Binh presented the accepted paper, “Accelerating Neuromorphic Deep Brain Stimulation Optimization through Knowledge Distillation and Enforced Sparsity” at IEEE NER 2025 in San Diego, CA.
Abstract:
Closed-loop Deep Brain Stimulation (DBS) systems hold immense promise for treating motor symptoms in Parkinson’s disease (PD) with greater adaptability and efficiency than traditional open-loop approaches. Spiking Neural Networks (SNNs) are particularly well-suited for implementing the control logic in these systems due to their inherent energy efficiency. However, training SNNs, especially using computationally intensive methods like Reinforcement Learning (RL), presents a significant bottleneck, often requiring extensive time and resources. To address this, we introduce a Knowledge Distillation (KD) framework specifically designed to train SNN-based DBS controllers. We leverage a pre-trained, high-performance Deep Spiking Q-Network (DSQN) as a ’teacher’ to rapidly guide the training of ’student’ SNNs.
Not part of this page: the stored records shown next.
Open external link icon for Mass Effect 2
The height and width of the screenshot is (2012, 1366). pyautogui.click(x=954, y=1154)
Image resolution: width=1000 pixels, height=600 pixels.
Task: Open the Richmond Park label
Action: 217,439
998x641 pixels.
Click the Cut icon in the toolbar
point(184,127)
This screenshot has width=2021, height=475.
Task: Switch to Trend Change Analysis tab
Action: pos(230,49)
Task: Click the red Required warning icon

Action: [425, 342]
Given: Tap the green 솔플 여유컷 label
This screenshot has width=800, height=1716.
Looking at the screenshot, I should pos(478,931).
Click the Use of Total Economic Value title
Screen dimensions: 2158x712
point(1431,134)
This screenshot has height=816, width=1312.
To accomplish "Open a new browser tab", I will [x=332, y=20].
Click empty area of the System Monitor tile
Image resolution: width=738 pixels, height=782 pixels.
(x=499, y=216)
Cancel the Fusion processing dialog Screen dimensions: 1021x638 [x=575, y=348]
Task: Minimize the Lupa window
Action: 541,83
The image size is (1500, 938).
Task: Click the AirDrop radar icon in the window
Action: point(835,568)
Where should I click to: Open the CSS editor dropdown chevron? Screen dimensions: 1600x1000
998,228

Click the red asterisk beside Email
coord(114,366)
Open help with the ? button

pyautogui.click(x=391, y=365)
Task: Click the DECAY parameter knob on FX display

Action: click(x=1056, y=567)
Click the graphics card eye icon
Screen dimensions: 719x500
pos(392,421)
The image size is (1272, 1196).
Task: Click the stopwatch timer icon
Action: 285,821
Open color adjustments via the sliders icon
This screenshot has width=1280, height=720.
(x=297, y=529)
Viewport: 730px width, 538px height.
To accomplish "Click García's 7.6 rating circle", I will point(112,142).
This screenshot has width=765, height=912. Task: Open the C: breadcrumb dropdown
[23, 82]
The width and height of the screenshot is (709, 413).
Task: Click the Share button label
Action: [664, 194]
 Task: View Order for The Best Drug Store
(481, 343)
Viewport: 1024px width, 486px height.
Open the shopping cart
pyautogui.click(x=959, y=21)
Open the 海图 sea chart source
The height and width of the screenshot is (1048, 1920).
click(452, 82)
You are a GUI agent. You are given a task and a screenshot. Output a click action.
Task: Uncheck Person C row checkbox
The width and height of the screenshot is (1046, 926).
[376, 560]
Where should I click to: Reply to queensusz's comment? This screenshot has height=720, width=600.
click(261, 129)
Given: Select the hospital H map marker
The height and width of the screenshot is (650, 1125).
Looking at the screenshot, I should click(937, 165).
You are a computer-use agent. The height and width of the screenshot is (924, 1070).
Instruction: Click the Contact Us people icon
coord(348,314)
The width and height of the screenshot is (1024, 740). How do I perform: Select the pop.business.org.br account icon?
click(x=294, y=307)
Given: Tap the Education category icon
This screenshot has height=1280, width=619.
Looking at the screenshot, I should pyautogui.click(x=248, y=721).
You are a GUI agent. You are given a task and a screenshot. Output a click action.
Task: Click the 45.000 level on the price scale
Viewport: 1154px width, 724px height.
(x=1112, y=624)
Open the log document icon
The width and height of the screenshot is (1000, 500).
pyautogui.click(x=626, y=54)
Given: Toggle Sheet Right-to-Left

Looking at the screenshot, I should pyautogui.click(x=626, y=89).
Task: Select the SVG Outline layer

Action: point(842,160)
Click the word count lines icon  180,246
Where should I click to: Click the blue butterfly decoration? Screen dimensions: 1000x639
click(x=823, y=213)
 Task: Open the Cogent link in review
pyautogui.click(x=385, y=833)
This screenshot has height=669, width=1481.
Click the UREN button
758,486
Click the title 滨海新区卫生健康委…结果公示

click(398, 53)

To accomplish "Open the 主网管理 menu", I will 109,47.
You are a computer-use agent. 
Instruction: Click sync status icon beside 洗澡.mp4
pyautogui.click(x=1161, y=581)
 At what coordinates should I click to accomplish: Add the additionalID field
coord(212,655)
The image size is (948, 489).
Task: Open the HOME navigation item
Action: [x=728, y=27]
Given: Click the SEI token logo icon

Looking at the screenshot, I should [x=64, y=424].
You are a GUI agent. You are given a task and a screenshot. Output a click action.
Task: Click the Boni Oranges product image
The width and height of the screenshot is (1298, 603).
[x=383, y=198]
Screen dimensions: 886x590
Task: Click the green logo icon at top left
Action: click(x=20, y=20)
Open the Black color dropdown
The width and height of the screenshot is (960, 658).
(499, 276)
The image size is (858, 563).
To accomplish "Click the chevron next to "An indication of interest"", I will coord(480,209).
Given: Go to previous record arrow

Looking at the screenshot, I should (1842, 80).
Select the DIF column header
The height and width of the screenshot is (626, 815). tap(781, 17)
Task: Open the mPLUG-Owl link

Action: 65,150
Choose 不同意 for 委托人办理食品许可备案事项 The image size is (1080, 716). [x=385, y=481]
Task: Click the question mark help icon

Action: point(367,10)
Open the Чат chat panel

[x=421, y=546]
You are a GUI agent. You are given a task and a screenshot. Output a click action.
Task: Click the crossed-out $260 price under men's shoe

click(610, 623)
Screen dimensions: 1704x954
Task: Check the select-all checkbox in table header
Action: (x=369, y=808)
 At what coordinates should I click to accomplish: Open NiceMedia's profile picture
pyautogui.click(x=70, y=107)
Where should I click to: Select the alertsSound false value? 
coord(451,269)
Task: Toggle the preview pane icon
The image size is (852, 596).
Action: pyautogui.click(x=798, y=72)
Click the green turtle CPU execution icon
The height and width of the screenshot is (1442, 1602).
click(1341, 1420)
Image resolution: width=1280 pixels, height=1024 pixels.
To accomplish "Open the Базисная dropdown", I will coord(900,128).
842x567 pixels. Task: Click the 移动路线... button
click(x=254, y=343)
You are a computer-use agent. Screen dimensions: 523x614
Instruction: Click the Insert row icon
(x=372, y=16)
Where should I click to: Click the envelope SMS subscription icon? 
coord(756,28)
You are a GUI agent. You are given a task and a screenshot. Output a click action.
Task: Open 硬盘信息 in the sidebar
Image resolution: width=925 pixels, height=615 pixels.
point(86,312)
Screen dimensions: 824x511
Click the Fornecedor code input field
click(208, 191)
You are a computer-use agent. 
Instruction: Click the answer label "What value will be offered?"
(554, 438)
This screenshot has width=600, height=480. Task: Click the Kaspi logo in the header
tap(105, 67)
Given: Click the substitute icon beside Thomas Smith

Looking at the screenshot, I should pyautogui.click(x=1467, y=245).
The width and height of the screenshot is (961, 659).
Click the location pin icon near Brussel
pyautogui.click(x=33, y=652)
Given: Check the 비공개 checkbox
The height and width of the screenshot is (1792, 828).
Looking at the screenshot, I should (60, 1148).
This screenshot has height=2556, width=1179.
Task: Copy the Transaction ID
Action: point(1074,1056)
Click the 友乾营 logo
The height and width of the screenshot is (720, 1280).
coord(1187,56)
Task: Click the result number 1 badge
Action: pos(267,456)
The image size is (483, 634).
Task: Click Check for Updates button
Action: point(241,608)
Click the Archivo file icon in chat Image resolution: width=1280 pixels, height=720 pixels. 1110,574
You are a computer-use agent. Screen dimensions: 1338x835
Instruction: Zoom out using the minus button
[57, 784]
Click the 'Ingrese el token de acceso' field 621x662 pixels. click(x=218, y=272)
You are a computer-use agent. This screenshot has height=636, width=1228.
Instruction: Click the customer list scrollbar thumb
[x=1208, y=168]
Our KD approach incorporates a tunable sparsity-enforcing mechanism, allowing us to generate student networks that exhibit varying degrees of sparse, bioinspired activity. We demonstrate that this KD framework achieves a dramatic reduction in training time compared to the initial RL process. Furthermore, we conduct a comprehensive analysis of the trade-offs between network sparsity, controller performance, and the resulting DBS parameters. Our findings support KD as a powerful and practical methodology for developing efficient, sparse, and biologically plausible SNN controllers, significantly accelerating the design and in silico validation of advanced neuromodulation systems.